O sector portuário mundial está a atravessar uma fase de profunda transformação, marcada pela necessidade de reduzir emissões, reforçar a segurança e acelerar a integração de novas tecnologias nas operações marítimas e logísticas.
De acordo com o relatório IAPH World Ports Tracker 2026, divulgado pela Associação Internacional de Portos, os portos estão cada vez mais focados na descarbonização, na resiliência operacional e na modernização dos seus sistemas. O documento reúne informação de infraestruturas portuárias responsáveis por mais de 8,6 mil milhões de toneladas de carga marítima e mostra que a transição energética deixou de ser apenas uma intenção para passar a fazer parte da estratégia de grande parte dos portos internacionais.

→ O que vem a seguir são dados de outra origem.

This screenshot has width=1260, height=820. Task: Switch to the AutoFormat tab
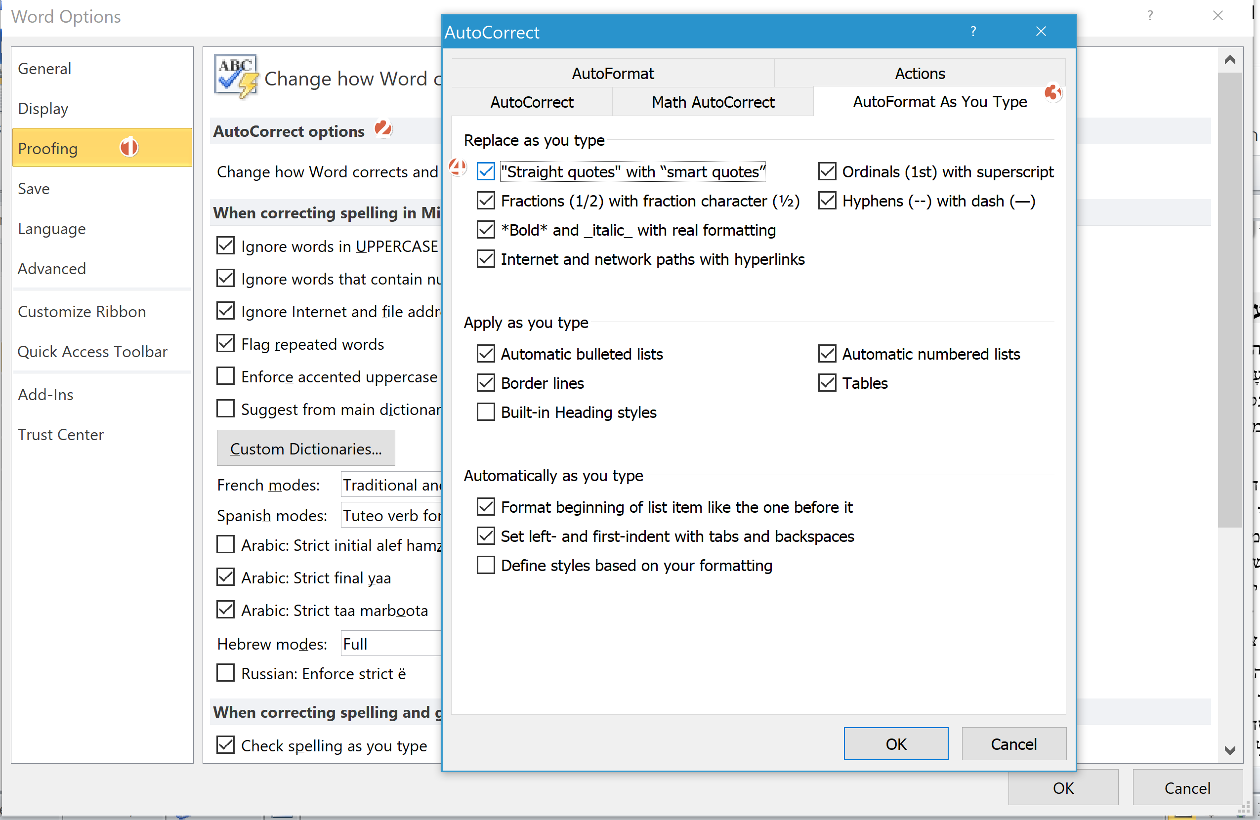(x=613, y=73)
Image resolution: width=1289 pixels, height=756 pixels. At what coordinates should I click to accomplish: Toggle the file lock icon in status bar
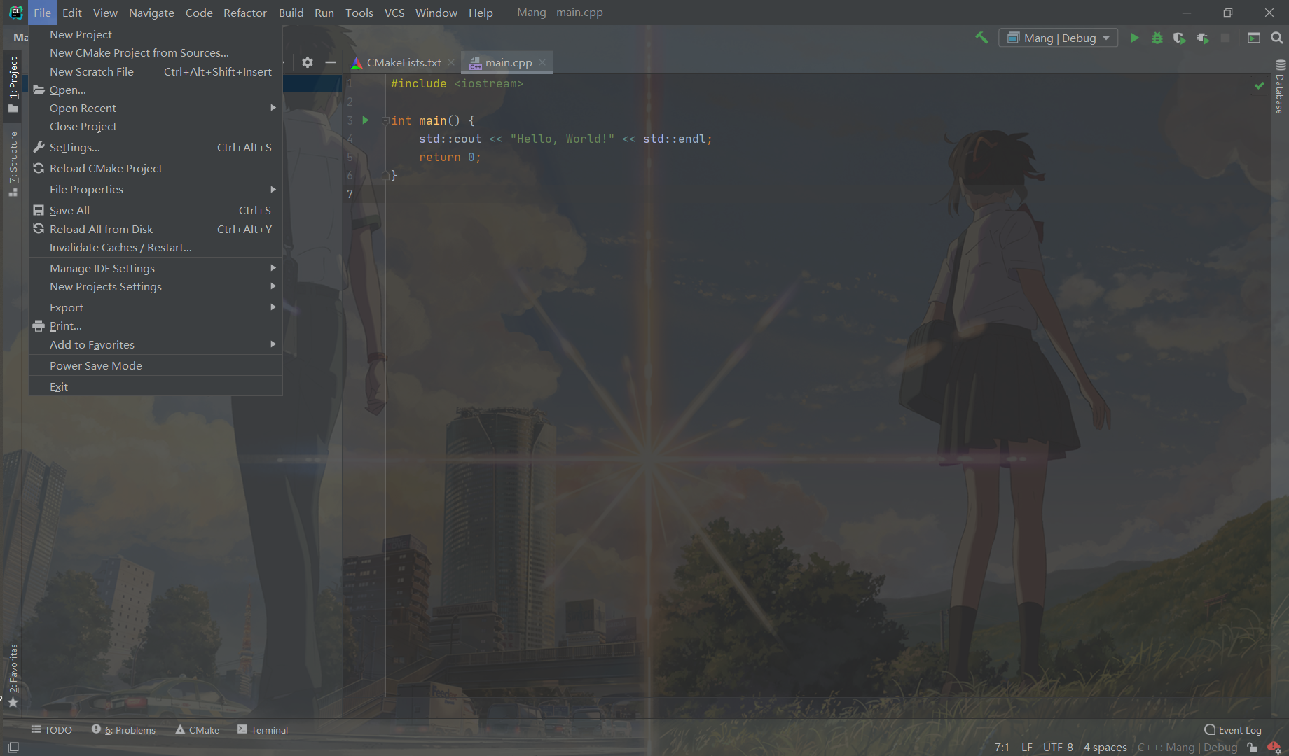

Segundo o relatório, 53% dos portos analisados já anunciaram objectivos públicos para atingir a neutralidade carbónica antes de 2050. Ao mesmo tempo, cresce a aposta na produção de energia renovável em zonas portuárias, com destaque para a energia solar, e no desenvolvimento de infraestruturas preparadas para combustíveis marítimos de baixo ou zero carbono. A digitalização é outro dos eixos centrais desta mudança. A utilização de inteligência artificial, automação, robótica e Internet das Coisas está a ganhar terreno, permitindo operações mais eficientes, maior capacidade de monitorização e melhor resposta aos desafios da cadeia logística internacional. cibersegurança surge, no entanto, como uma das principais preocupações das autoridades portuárias, num contexto em que a dependência de sistemas digitais aumenta também a exposição a riscos tecnológicos.
Neste cenário, o Porto de Sines assume particular relevância pela sua posição atlântica, pela ligação às principais rotas marítimas internacionais e pelo seu papel no sistema portuário nacional. A evolução global do sector cruza-se directamente com os desafios de Sines, enquanto plataforma logística, energética e industrial com peso estratégico para Portugal. A transição para portos mais verdes, seguros e tecnologicamente avançados coloca novas exigências às administrações portuárias, aos operadores e aos territórios onde estas infraestruturas se inserem, num momento em que competitividade e sustentabilidade caminham cada vez mais lado a lado no comércio marítimo mundial.